A lo lejos, ya a las afueras de la Urbe, Pedro distingue una silueta familiar: ¡es Jesús! Carga con su cruz nuevamente, camino a Roma. Quo vadis, Dómine?, le interroga San Pedro. “Voy a Roma, que tu dejas, a ser crucificado nuevamente”, le responde Jesús, y desaparece. El discípulo entiende el mensaje y vuelve a Roma, donde poco tiempo después será hecho prisionero. Condenado a morir en la cruz, pide ser crucificado boca abajo, no creyéndose digno de morir de la misma forma que su Maestro lo hizo. Pedro, de pie junto a la cruz que sería su llave al Cielo, dirige su mirada a Roma y traza la señal de la Cruz. La primera bendición Urbi et Orbi es dada, por el primero de los Papas…

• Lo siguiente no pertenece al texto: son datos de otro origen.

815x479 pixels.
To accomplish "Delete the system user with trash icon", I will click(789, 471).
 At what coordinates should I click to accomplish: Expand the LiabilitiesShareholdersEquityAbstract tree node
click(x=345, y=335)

Llegado el momento, Pablo, después de muchos meses en prisión, habiendo bautizado en Roma a cientos de fieles, es conducido ante el César, como había solicitado en Cesarea (cf. Hch 25, 11c). Éste lo condena a muerte por decapitación, “privilegio” obtenido por ser ciudadano romano de nacimiento. Su alma arde en deseos de ir con Cristo. “Para mí la vida es Cristo y la muerte una ganancia” (Flp 1, 21). Su corazón, mientras es dirigido al lugar del suplicio, late con fuerza, no por miedo, sentimiento que probablemente jamás experimentó, sino de entusiasmo y alegría. “Bonum certamen certavi,cursum consumavi, fidem servavi. In reliquo reposita est mihi iustitiæ corona”ii.
La espada del verdugo separa del cuerpo, de un tajo, la cabeza del Apóstol, con tal fuerza que ésta rebota tres veces en tierra. A cada golpe en el suelo, la cabeza del santo abre una fuente de agua. Ni después de salir de este mundo dejó de realizar prodigios. Su cabeza sin vida abre fuentes del suelo seco y duro, tal como su corazón y su alma abrieron brechas en almas más duras que la roca, secadas por el pecado, haciendo que Cristo, el Agua de vida eterna, brotara como fuente inagotable. “El que bebe del agua que yo le daré, no tendrá sed jamás; sino que el agua que yo le daré será en él una fuente de agua que salte para la vida eterna” (Jn 4, 14).
La Iglesia, sabiamente, unió en una única solemnidad a Pedro y a Pablo. Inseparables en misión, en llamado y en martirio, ¡lo son también en Gloria! Que la vida de estos santos sea un modelo preclaro para la nuestra, que sus virtudes sean un camino por el que sepamos andar sin desvíos, que su intercesión junto a su Señor y Maestro, que también lo es nuestro, nos alcance imitar su vida y compartir su destino eterno. Junto con ellos, no lo olvidemos, veremos siempre a María, la Reina y Madre de los Apóstoles, Columna de las columnas de la Iglesia. Que su intercesión y la de San Pedro y San Pablo nos ayuden siempre a hacer de la tierra un reflejo del Cielo, tal como ellos lo hicieron.
i “He ahí al Cordero de Dios, el que quita el pecado del mundo” (Jn 1, 29).
ii “Combatí el buen combate, cumplí la carrera, guardé la fe. Ahora me está reservada la corona de la justicia” (2Tim 4, 7-8b).